Deux octogénaires amis d’enfance se retrouvent chaque année dans un somptueux hôtel suisse. Fred (Michael Caine) est un célèbre compositeur et chef d'orchestre. Trompant allègrement sa femme, cet égoïste n’a vécu que pour sa musique. Mick (Harvey Keitel) est un cinéaste reconnu qui a célébré la femme, toutes les femmes. Ils ont réussi, ils sont riches et ils s’ennuient. Les enjeux du film sont minces. Fred acceptera-t-il de remonter sur scène pour la reine d’Angleterre ? Mick parviendra-t-il à achever son dernier scénario ?
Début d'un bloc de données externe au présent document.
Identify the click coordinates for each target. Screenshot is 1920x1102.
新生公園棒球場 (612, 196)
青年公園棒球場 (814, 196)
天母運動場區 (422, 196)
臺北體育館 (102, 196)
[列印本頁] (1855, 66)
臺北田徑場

Autour d’eux, Paolo Sorrentino nous propose une farandole de seconds rôles, la fille du maestro en crise conjugale, un acteur préparant son prochain rôle, une ribambelle de scénaristes, une surprenante miss univers, un couple distingué et mutique et, de l’autre côté de la barrière de l’argent, une masseuse, une prostituée et un professeur d’escalade.
Bâti tout en longueur, l’hôtel thermal présente de faux airs de gare, de grand luxe. Le personnel est jeune, prévenant et silencieux. Nus et alanguis, les clients âgés et fatigués reposent dans les piscines. Nous les retrouvons élégants, mais guère plus bavards, le soir au restaurant, puis face à un artiste en représentation. De bassins froids en bassins chauds, de massages appuyés en bains de boue, de flâneries sans but dans les couloirs interminables aux conversations de salon, les très vieux très riches, les jeunes artistes prometteurs mais déjà usés, les anciennes gloires du sport ou du cinéma et quelques héritiers s’ennuient ferme.
Seuls Fred et Mick parlent. À défaut de vivre, ils observent, commentent, supputent, parient ou plongent dans leurs souvenirs. Ils parlent de sexe, de prostate, des femmes qu’ils ont désirées, de sexe encore. Si l’amitié entre les deux vieillards est finement écrite et brillamment interprétée, leurs remords tardifs sont peu crédibles. Après quelques idées sur la vie et la mort, ils multiplient les truismes sur l’art et la création, le cinéma et la musique. « Les émotions, c’est tout ce qui nous reste. » « Le désir est plus fort que l’amour. » À l’image de la montagne helvète, leurs échanges sont vides et la musique lourdement signifiante. Souvent belles, les images peinent à sauver un ensemble vain.